== Instructions for the task ==
The answer must consist of every line from the entries that holds the word "computer".

== Stored dataset items ==
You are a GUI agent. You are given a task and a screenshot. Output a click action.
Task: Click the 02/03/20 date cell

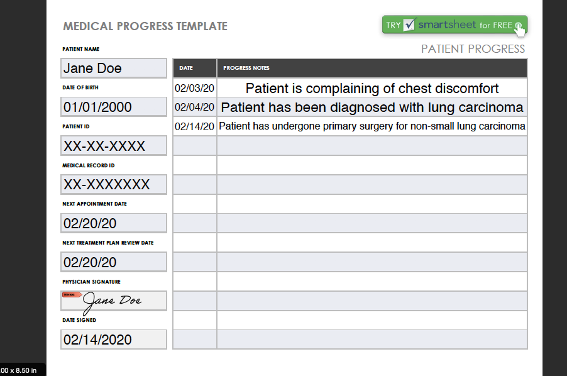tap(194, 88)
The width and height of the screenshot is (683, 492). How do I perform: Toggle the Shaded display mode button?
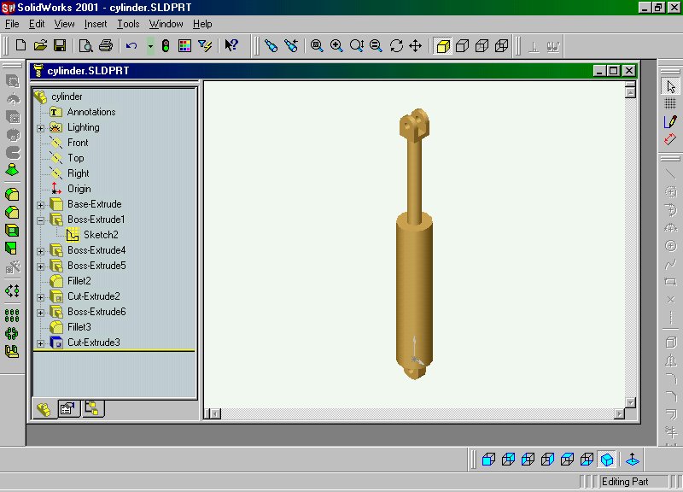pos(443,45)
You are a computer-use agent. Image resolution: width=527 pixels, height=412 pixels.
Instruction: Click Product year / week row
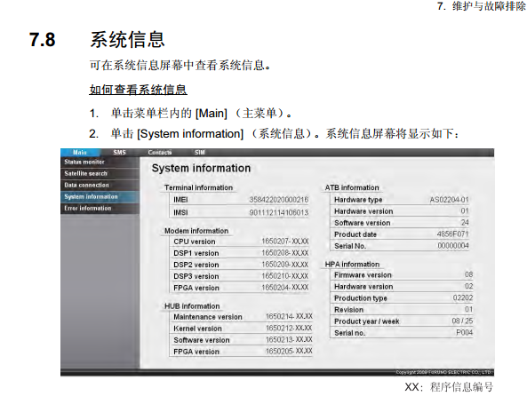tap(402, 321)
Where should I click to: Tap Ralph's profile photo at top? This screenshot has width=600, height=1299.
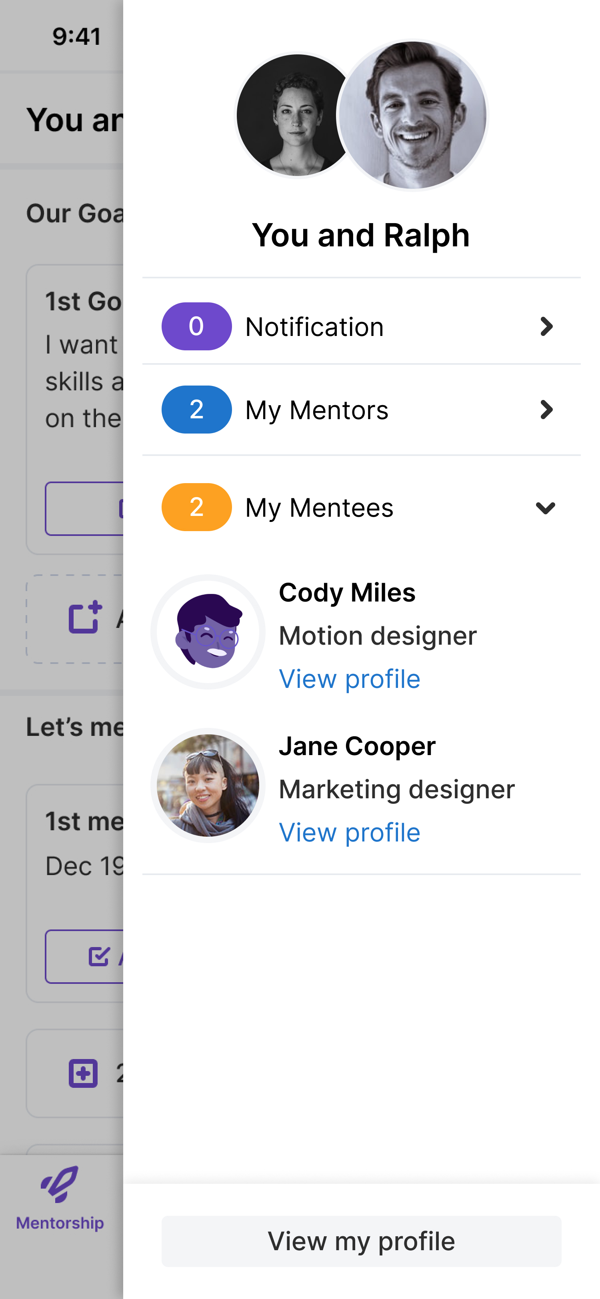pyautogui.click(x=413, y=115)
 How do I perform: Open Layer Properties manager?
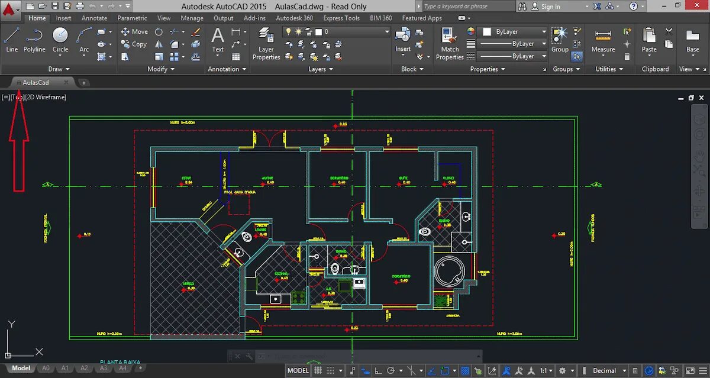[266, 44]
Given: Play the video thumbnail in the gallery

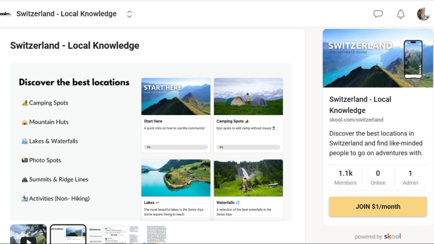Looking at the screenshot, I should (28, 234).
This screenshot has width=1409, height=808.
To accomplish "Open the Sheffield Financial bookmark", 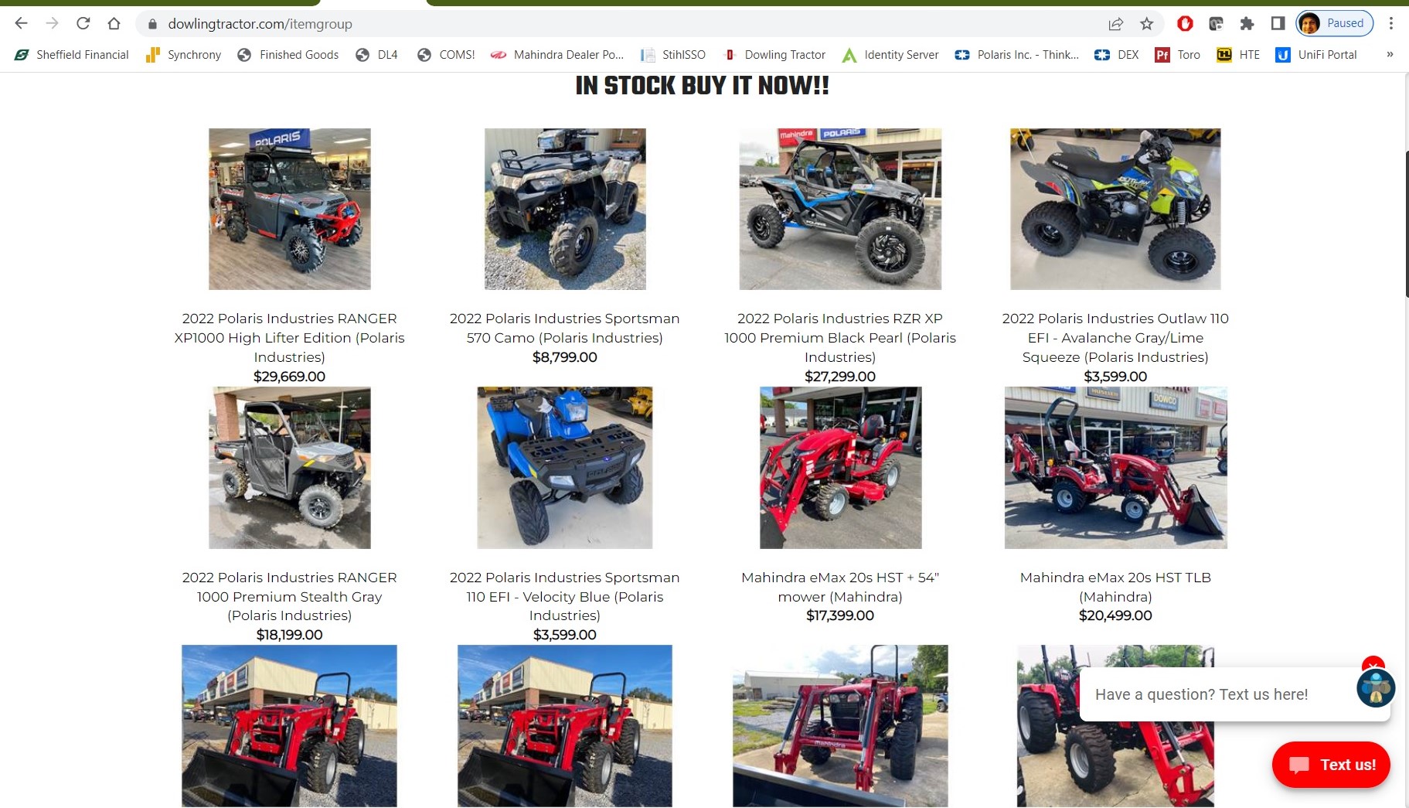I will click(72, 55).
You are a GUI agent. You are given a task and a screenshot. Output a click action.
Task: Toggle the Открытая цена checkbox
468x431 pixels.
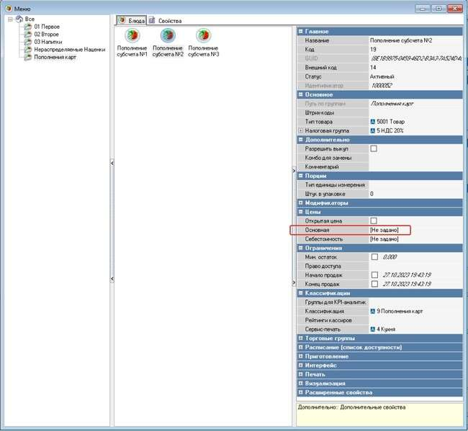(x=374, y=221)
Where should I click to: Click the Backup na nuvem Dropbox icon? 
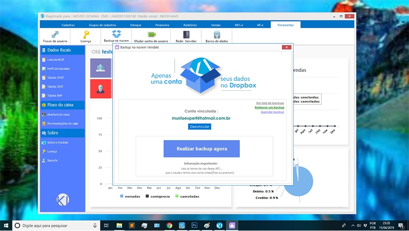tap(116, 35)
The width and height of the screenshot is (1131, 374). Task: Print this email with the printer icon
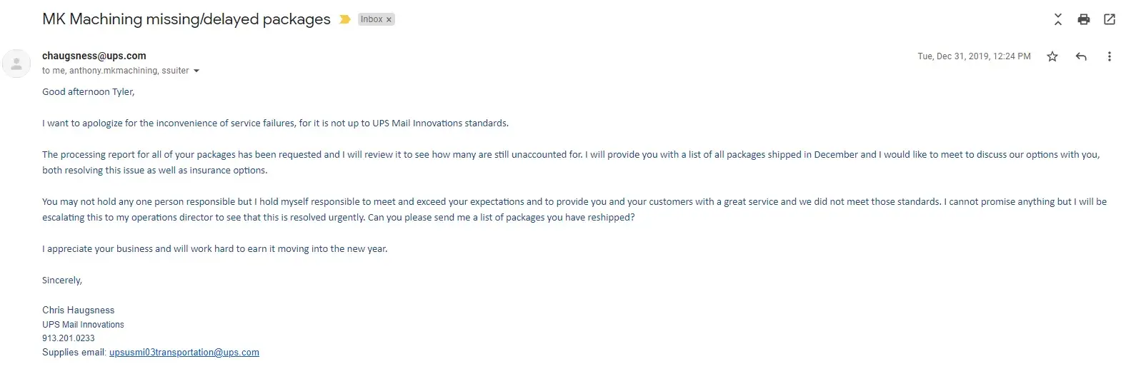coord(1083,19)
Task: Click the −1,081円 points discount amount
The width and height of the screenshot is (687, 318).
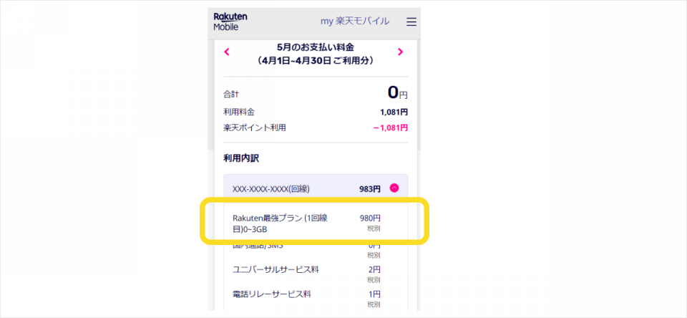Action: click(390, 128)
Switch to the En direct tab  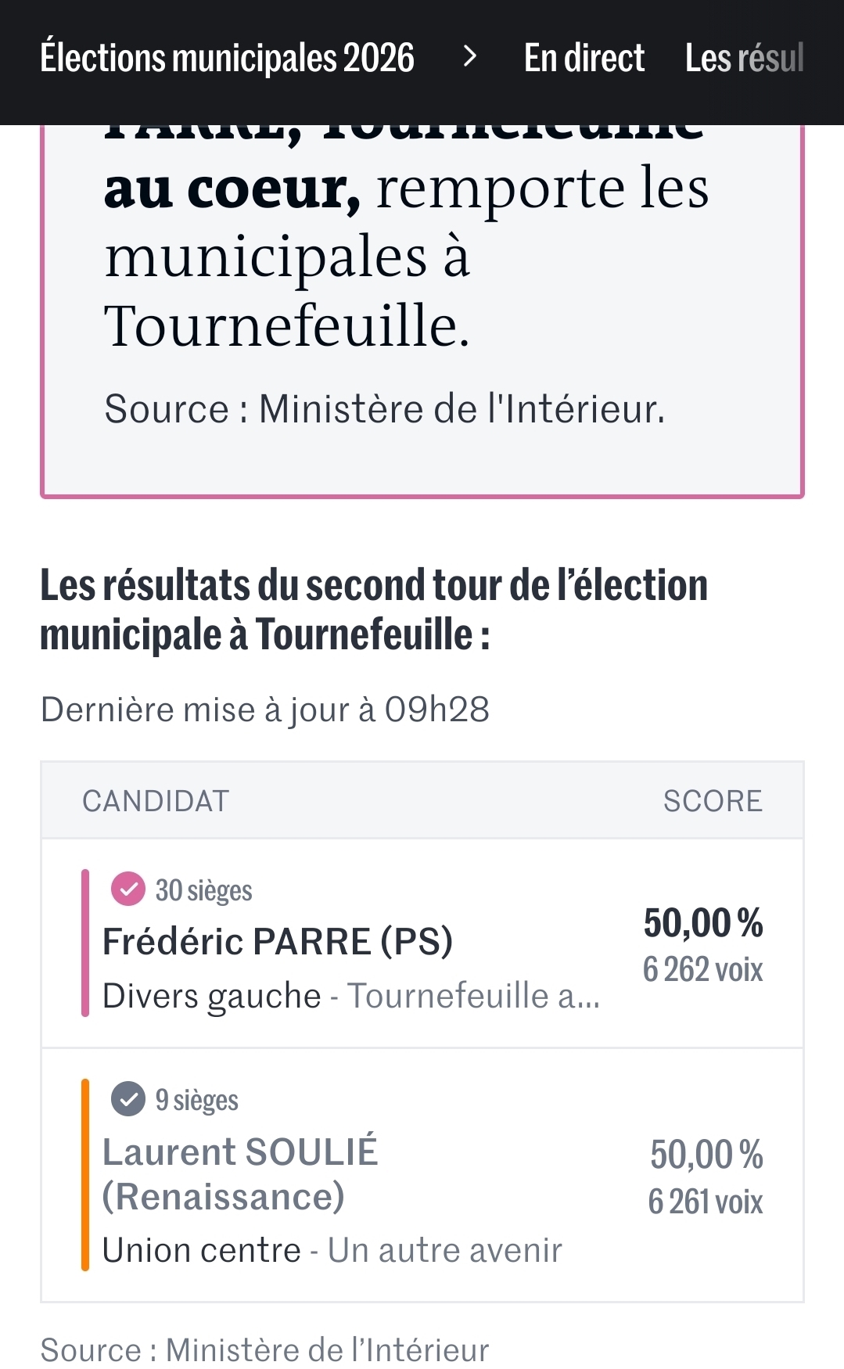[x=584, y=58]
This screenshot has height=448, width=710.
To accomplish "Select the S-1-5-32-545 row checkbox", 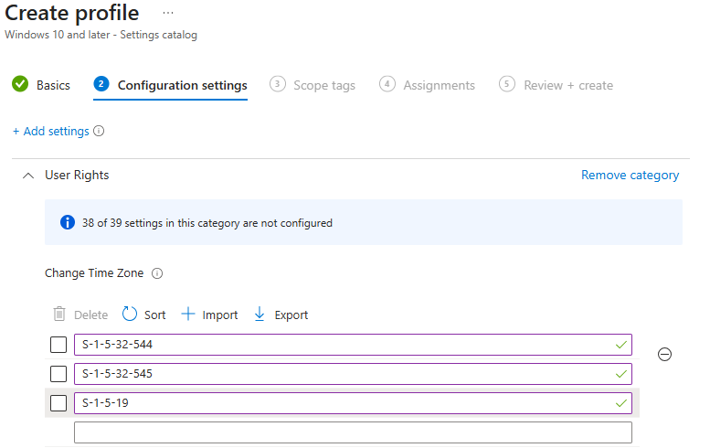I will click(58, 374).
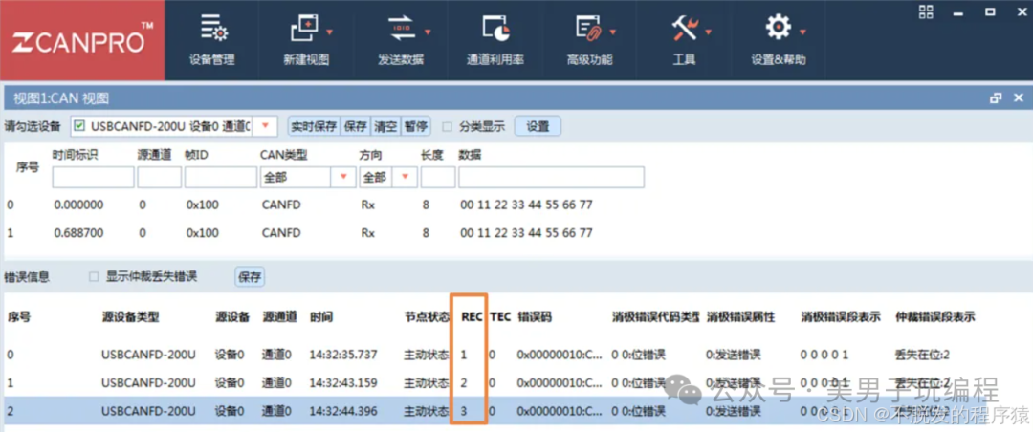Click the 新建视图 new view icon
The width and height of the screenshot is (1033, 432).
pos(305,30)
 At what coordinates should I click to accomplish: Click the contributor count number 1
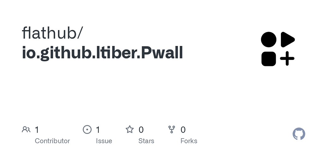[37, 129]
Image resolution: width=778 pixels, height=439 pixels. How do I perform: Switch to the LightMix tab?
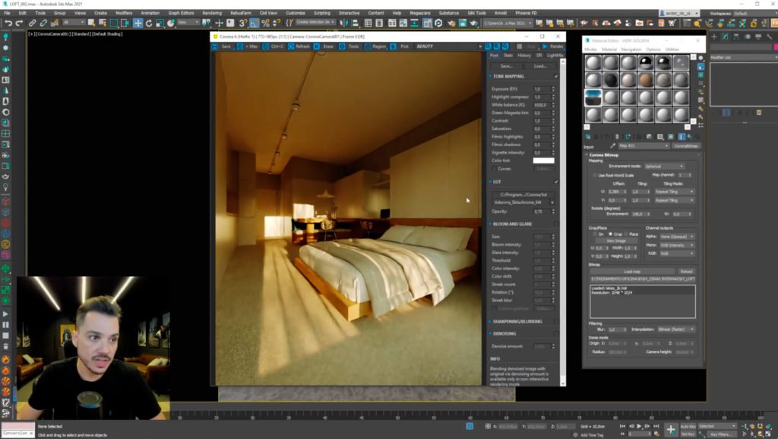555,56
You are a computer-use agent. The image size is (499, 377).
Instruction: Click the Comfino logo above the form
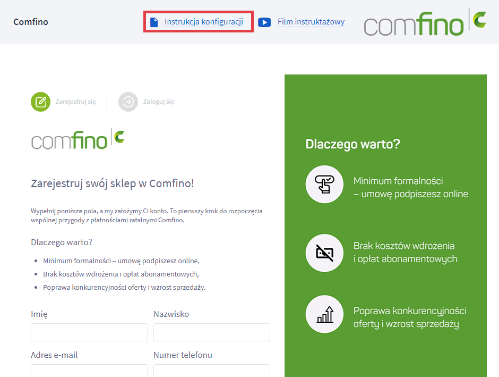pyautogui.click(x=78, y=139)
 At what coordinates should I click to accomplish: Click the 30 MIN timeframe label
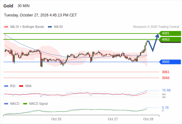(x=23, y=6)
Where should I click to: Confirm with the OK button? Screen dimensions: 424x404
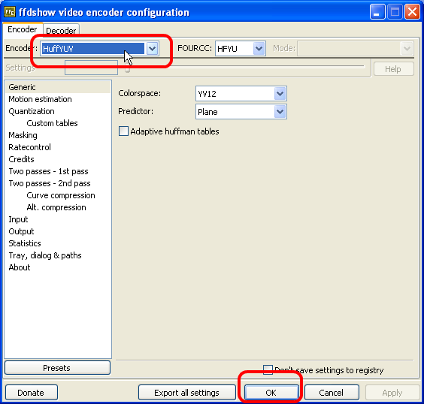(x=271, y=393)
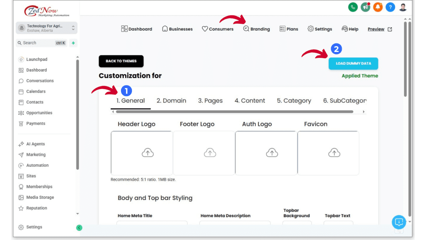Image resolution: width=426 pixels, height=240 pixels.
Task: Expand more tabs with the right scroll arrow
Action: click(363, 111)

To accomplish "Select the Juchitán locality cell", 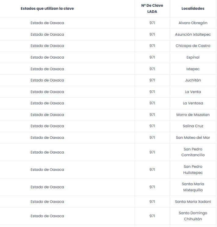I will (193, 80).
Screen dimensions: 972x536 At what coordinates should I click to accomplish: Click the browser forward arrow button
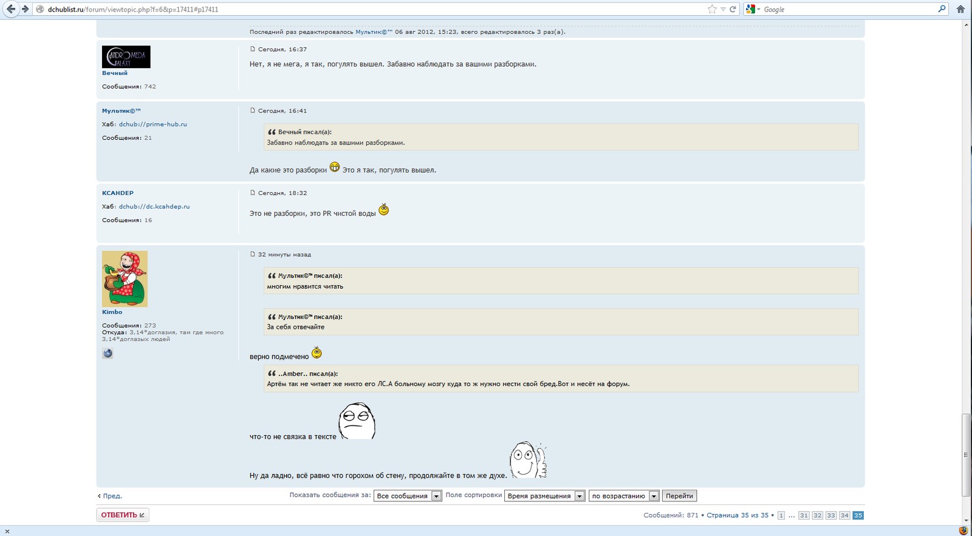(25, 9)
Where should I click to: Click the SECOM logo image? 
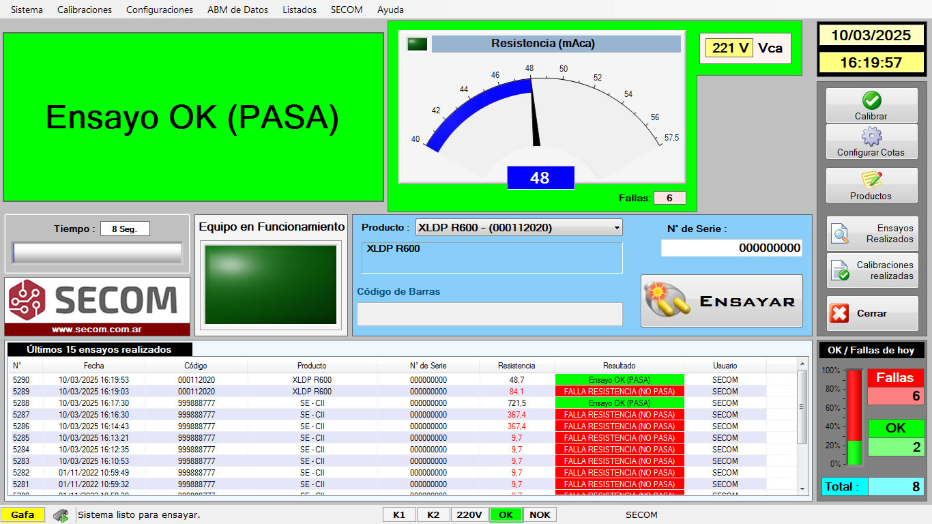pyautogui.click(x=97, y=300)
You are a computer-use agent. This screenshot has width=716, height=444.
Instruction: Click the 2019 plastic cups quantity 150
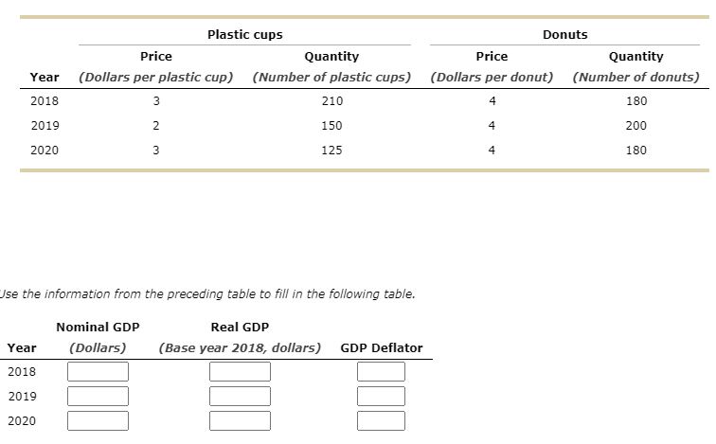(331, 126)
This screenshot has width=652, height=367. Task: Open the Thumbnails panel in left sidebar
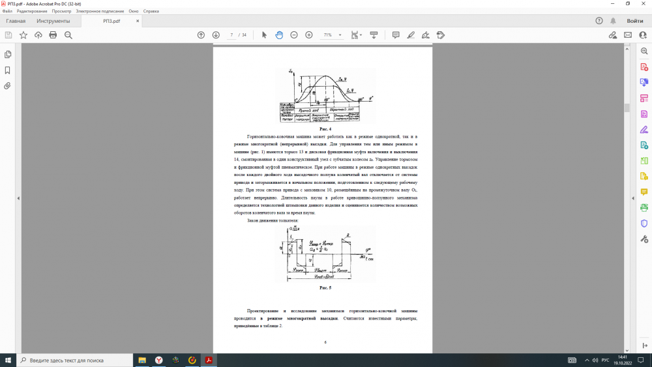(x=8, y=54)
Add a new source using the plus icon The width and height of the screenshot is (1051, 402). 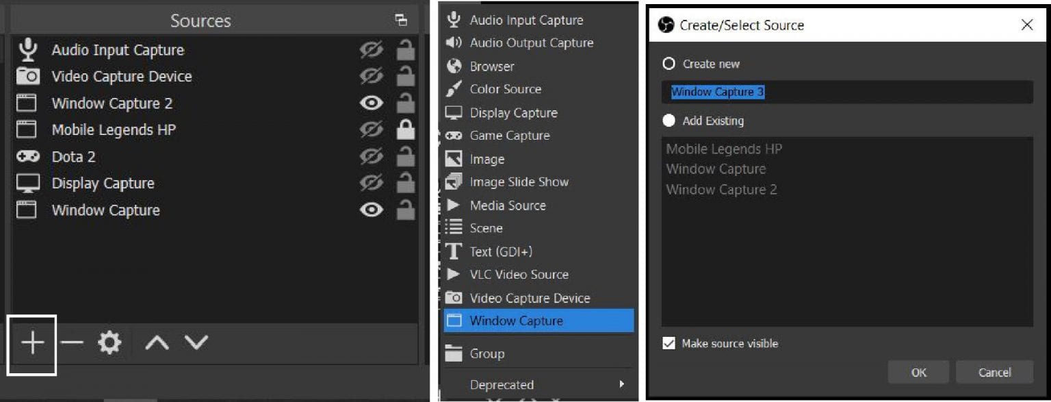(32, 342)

== Task result ==
You are a computer-use agent. Image resolution: width=527 pixels, height=412 pixels.
You are a computer-use agent. The image size is (499, 377).
You are a computer-use agent. This screenshot has width=716, height=444.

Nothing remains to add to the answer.